#116 训练结果无法下载

Closed
created 1 year ago by cquyh · 6 comments
cquyh commented 1 year ago
按照教程的方式通过moxing来保存数据,同步的文件夹为"/home/work/user-job-dir/outputs/model/",日志上输出成功,但结果下载选项是空的。
liuzx commented 1 year ago
Collaborator
结果下载中,模型的下载需要通过train_url将训练镜像的内容同步到obs中,启智平台才会提供下载。具体代码可参考示例。 从截图看日志,你的代码中是将训练镜像的内容同步到训练镜像的另一个文件夹了。
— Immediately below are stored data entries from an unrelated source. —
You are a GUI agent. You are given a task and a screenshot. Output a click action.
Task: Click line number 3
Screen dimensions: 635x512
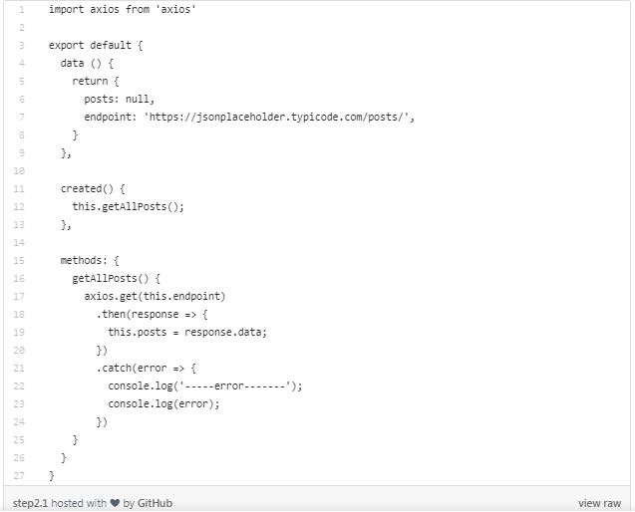pos(21,46)
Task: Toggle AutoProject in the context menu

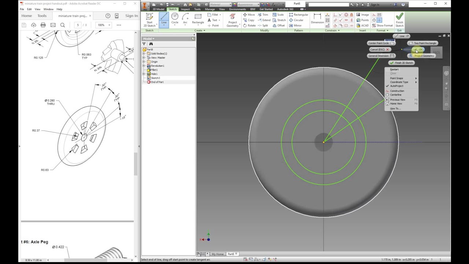Action: click(396, 86)
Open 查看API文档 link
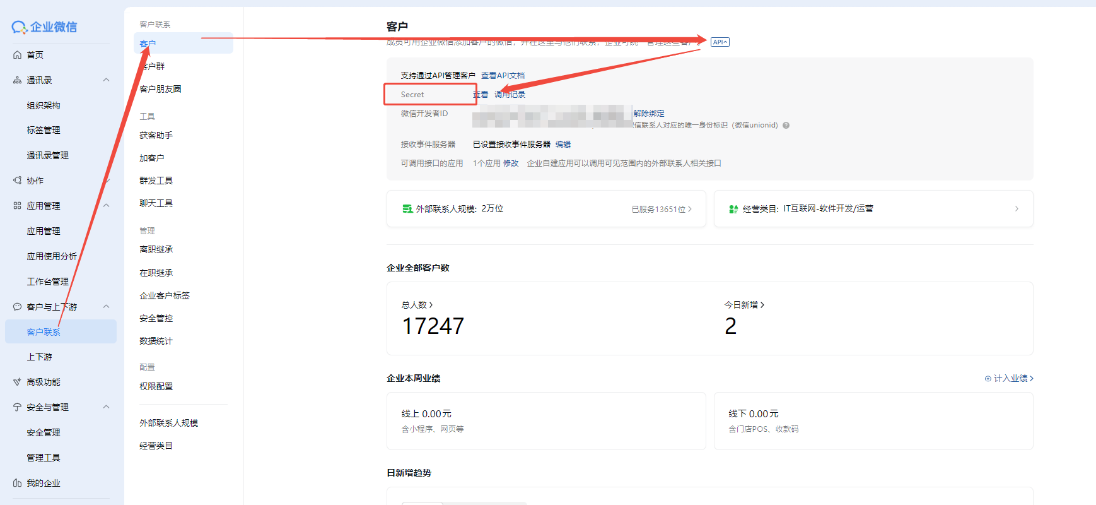 (x=503, y=76)
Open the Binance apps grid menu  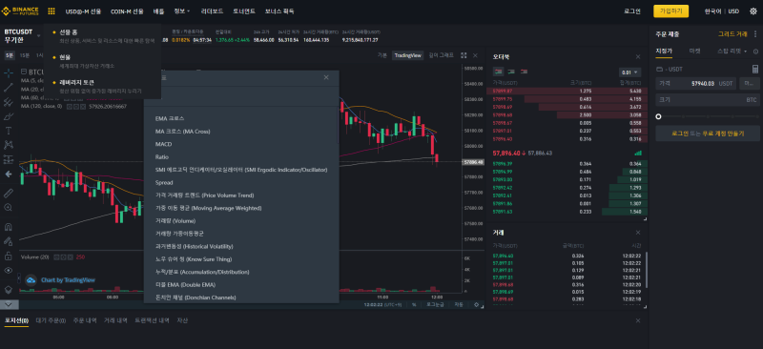[52, 11]
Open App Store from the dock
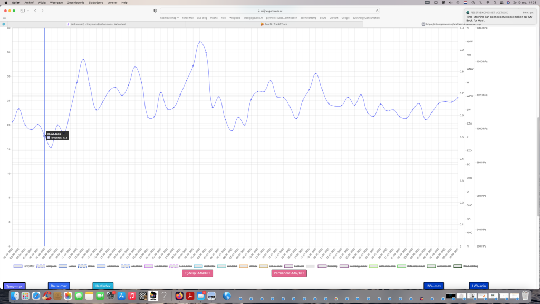The width and height of the screenshot is (540, 304). [x=121, y=296]
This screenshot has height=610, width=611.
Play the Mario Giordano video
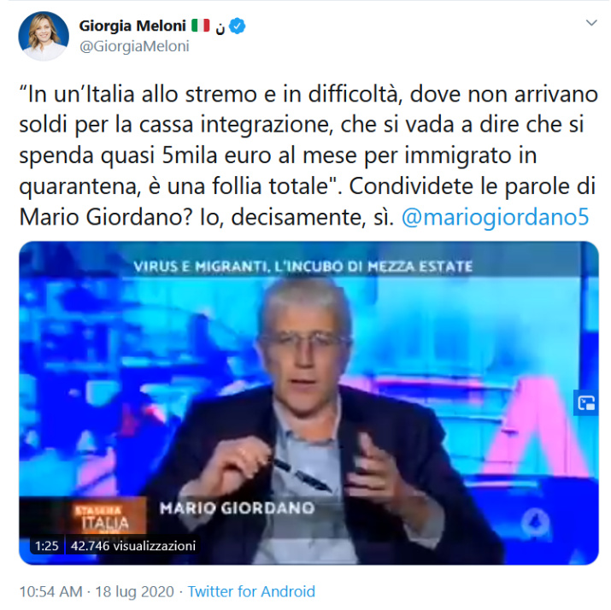click(308, 402)
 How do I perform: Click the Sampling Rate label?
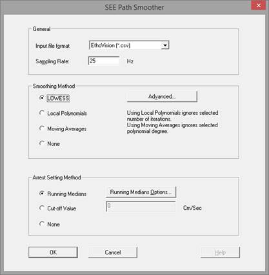coord(52,61)
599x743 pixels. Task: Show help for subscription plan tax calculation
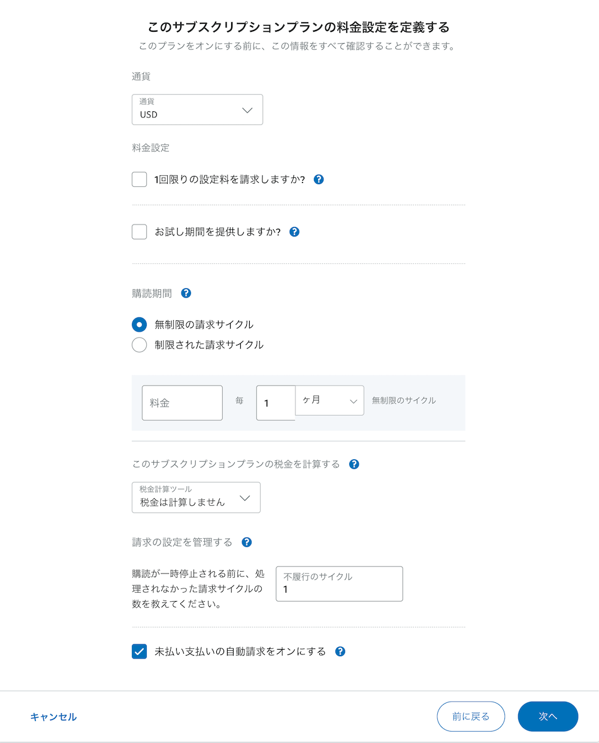[x=354, y=464]
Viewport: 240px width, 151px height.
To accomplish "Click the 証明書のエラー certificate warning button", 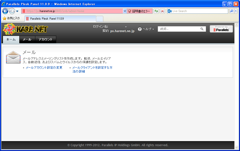I will pyautogui.click(x=140, y=11).
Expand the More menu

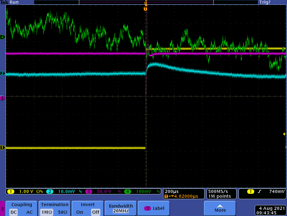[220, 208]
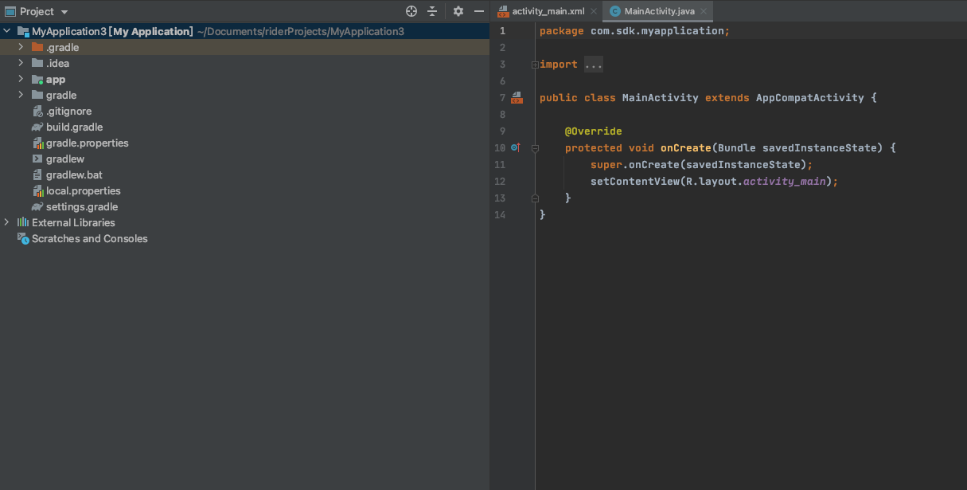Image resolution: width=967 pixels, height=490 pixels.
Task: Click the Java class icon on MainActivity.java tab
Action: click(614, 11)
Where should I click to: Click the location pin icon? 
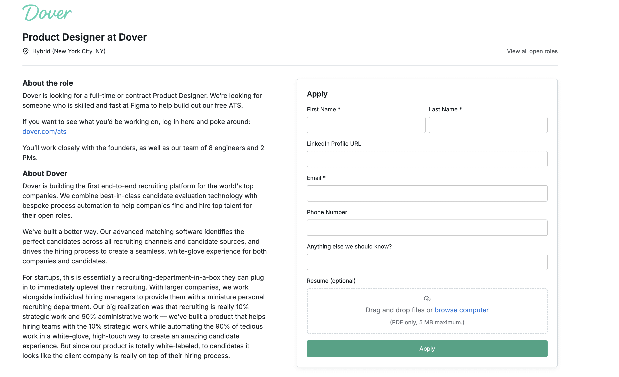click(26, 51)
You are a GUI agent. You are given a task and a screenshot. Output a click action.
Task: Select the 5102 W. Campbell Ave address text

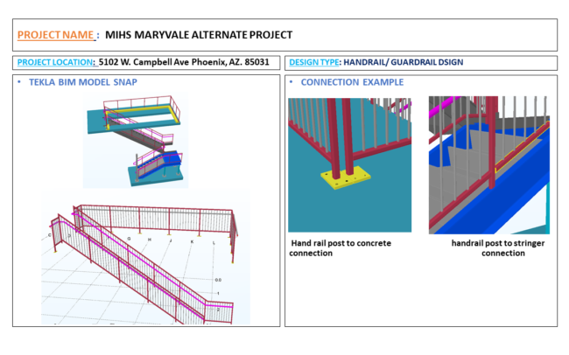pos(184,63)
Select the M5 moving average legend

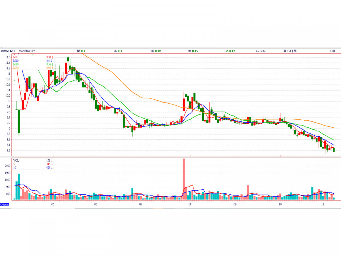[x=15, y=57]
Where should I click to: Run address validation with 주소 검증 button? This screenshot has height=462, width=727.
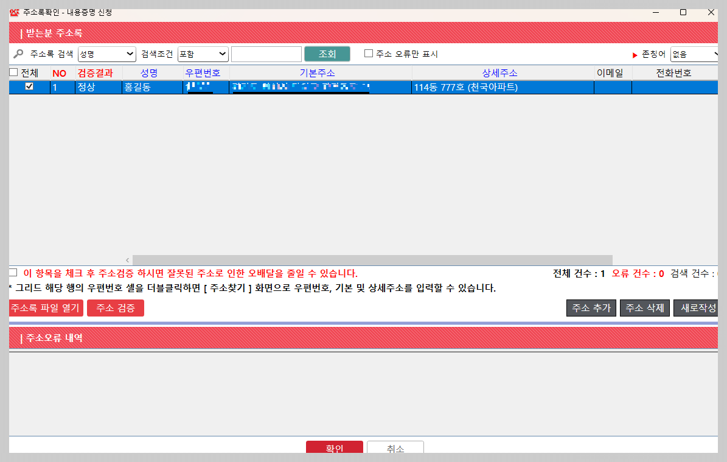(x=115, y=308)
可以按照以下代码进行修改: ###Copy the output model to obs### def EnvToObs(train_dir, obs_train_url): try: mox.file.copy_parallel(train_dir, obs_train_url) print("Successfully Upload {} to {}".format(train_dir,obs_train_url)) except Exception as e: print('moxing upload {} to {} failed: '.format(train_dir,obs_train_url) + str(e)) return ###Copy the trained model data from the local running environment back to obs, ###and download it in the training task corresponding to the Qizhi platform parser.add_argument('--train_url', help='model folder to save/load', default= WorkEnvironment('train') + '/model/') train_dir = workroot + '/model' args = parser.parse_args() EnvToObs(train_dir, args.train_url)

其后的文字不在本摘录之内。